I remember entering the temple for the very first time, filled with anticipation, and immediately feeling like I'd 'gone home' despite the seeming newness of everything. I did two endowments that morning, the first one, of course, for myself, and then another one for a complete stranger who, I knew, also happened to be a brother. I never wanted to leave. I remember approaching the front doors of the temple and looking out into the world and trying to come up with a plan that would allow me to stay inside ... forever.

Then there's the revelation that comes in and because of the temple. Nearly two years ago, I went with the most unsolvable of burdens and prayed with earnestness throughout the session. In answer to which, I heard distinctly and clearly, 'Hamba, prepare yourself for what I have planned'. Immediately I was filled with peace and the almost 'pulsing' assurance that God had this one figured out. That peace stayed with me throughout  the end of 2015 and well into 2016, but by the end of February, I started worrying again. Where was this plan that God had said he had? Had He really spoken to me? I was five weeks away from complete disaster.

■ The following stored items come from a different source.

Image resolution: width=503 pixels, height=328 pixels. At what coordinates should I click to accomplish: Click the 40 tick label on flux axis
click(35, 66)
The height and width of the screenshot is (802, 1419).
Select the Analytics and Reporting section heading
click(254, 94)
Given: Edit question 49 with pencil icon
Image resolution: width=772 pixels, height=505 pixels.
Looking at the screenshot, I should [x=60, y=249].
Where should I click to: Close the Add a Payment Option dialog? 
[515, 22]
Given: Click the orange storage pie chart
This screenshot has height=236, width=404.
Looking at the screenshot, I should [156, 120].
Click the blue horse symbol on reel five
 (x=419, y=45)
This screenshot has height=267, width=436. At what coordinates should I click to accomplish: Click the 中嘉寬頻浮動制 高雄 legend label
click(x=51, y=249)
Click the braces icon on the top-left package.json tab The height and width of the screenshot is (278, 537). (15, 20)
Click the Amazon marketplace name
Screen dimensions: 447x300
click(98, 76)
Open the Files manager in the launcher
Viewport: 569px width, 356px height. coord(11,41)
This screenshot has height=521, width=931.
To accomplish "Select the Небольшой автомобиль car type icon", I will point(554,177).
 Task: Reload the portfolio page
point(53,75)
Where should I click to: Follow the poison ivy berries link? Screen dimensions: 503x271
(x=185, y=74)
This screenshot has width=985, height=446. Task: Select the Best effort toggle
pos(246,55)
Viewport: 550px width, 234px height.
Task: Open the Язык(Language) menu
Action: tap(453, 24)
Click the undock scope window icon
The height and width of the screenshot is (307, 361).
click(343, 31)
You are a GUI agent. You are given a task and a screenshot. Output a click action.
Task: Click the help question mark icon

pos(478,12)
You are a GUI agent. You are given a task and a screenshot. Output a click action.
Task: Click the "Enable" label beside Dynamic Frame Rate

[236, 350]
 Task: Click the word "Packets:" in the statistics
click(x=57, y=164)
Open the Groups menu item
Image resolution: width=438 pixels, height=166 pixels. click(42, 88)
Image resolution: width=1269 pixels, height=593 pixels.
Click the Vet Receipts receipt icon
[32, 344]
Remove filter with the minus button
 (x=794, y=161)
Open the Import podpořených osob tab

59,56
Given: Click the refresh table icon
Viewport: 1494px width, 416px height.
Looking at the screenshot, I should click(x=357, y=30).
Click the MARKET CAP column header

Off to the temple I went with my ward. Again, I prayed like mad. Nothing. Silence. The next day, I was travelling home by myself and took the opportunity to vent. 'Where art Thou?' I asked with a mix of desperation and rising resentment. I prayed for more than an hour as I travelled. 'Where wast Thou when I was in Thy house last night?'

And then the voice again, this time returning question with question: 'Hamba, do you really have faith in Me?'

'Thou knowest I do!' I asserted angrily, trembling with indignation. Then immediately came into my mind all of my fears and worries and doubts. So I spoke aloud again, this time with a different attitude: 'Lord, I believe ... help Thou mine unbelief'. And again perfect peace. I still had no clue what was planned, but I spent the next few weeks consciously forcing myself not to fear, not to worry, not to shrink.

My Bishop's wife asked me what I was going to do. I told her, 'Nothing'. 'So you've given up then?' 'No'. 'So what are you going to do?' "I've done all I can; now I'm going to be still and wait for the arm of the Lord to be revealed'.

And then the miracle. Miracles upon miracles. Literally 36 hours before disaster, all was resolved. Looking back, it had all been perfectly planned. A dozen threads all came together at the very last moment and in the only possible way.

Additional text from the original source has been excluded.